ROMA, sabato, 18 settembre 2010 (ZENIT.org).- Il suo postulatore, padre Alfonso Ramírez Peralbo OFMCap, la definisce “l’umiltà personificata”. Si tratta di madre María Purísima de la cruz, morta il 31 ottobre 1998, beatificata questo sabato a Siviglia da monsignor Angelo Amato, prefetto della Congregazione per le Cause dei Santi, in rappresentanza di Papa Benedetto XVI.

“Nella casa di Dio non ci sono incarichi di poco conto, sono tutti importanti”, era la frase che ripeteva la futura beata, per 22 anni Superiora Generale delle Suore della Compagnia della Croce di Siviglia, fondate nel 1875 da Sant’Ángela de la Cruz.

Il suo nome di battesimo era María Isabel Salvat Romero. Nacque nel 1926 a Madrid, in una famiglia agiata e profondamente religiosa. Nel 1936, quando scoppiò la Guerra Civile Spagnola, si trasferì in Portogallo, tornando in patria due anni dopo.

Dopo aver scoperto la sua vocazione alla vita religiosa, nel 1944 entrò nell’Istituto delle Suore della Compagnia della Croce di Siviglia. In una documentazione inviata a ZENIT, padre Ramírez afferma che durante il periodo di formazione la futura beata manifestò “l’amore per la povertà, un comportamento umile e uno spirito di obbedienza disinteressato e convinto”.

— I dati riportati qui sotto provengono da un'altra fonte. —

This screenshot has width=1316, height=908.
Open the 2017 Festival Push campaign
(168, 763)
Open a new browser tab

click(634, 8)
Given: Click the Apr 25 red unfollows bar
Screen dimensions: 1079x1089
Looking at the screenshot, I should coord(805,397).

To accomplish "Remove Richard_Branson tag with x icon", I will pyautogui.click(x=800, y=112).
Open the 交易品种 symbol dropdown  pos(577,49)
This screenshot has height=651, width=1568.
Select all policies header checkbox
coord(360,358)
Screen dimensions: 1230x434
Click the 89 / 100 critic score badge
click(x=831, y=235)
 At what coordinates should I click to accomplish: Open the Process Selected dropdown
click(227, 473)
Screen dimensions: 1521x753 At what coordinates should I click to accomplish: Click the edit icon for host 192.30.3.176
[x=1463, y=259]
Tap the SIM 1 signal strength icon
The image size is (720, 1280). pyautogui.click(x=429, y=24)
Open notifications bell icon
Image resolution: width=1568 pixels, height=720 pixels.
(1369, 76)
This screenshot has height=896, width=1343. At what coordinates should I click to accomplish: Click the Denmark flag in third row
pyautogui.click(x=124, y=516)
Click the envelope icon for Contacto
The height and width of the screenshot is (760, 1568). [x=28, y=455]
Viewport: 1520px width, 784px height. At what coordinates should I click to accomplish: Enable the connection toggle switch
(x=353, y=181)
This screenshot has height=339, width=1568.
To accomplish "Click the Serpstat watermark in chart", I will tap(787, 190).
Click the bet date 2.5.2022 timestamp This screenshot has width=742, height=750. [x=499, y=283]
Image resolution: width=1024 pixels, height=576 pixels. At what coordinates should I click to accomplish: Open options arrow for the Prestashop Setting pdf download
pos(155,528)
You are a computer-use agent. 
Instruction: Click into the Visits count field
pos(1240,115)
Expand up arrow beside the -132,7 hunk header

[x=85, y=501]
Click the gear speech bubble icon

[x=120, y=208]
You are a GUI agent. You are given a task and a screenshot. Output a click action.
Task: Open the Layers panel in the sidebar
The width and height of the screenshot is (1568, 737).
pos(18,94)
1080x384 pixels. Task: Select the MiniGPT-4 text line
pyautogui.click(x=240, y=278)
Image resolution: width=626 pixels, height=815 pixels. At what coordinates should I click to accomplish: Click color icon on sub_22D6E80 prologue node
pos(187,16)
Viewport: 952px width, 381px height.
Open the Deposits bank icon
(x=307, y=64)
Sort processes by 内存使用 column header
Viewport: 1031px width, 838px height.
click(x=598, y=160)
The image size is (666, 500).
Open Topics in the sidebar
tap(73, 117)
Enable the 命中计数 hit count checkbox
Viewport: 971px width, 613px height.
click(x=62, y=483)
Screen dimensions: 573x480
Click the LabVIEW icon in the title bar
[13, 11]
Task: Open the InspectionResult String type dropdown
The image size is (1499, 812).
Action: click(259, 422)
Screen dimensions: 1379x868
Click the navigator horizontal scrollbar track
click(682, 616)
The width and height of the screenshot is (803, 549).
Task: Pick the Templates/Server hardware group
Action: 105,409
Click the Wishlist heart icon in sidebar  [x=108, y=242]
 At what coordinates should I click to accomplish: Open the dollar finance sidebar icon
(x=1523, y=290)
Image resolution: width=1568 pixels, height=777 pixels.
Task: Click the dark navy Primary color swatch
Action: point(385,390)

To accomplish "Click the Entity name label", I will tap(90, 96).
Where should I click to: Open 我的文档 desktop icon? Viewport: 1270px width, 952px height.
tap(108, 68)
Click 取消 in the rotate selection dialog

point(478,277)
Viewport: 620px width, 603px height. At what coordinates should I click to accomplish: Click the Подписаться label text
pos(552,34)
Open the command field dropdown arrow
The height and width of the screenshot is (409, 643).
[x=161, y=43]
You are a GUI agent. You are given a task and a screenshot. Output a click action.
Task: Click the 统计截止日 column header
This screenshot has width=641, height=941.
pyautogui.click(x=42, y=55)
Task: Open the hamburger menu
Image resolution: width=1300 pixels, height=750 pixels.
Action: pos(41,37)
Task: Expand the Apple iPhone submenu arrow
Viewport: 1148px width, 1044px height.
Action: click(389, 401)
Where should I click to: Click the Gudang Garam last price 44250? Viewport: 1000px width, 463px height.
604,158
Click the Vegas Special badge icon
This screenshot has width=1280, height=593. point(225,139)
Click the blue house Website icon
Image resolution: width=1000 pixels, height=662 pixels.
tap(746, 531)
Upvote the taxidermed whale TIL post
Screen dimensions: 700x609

Passò poi a dirigere il collegio di Lopera, vicino Jaén. Nel 1966 venne chiamata alla Casa madre di Siviglia, dove servì come ausiliare del noviziato e poi come maestra delle novizie.

Due anni dopo la Congregazione fece l’esperienza di vivere in Province, ed ella fu nominata Provinciale di una di esse. Questa esperienza non venne accettata, e quindi non prosperò; fu poi Consigliera Generale, e in seguito Superiora della comunità di Villanueva del Río y Minas (Siviglia); nel 1977 venne eletta Madre Generale dell’Istituto.

Durante il suo generalato venne beatificata la fondatrice, Ángela de la Cruz (novembre 1982), canonizzata nel 2003. Madre María Purísima de la Cruz ricevette in casa propria Giovanni Paolo II, che andò a fare una visita dopo aver presieduto la cerimonia di beatificazione.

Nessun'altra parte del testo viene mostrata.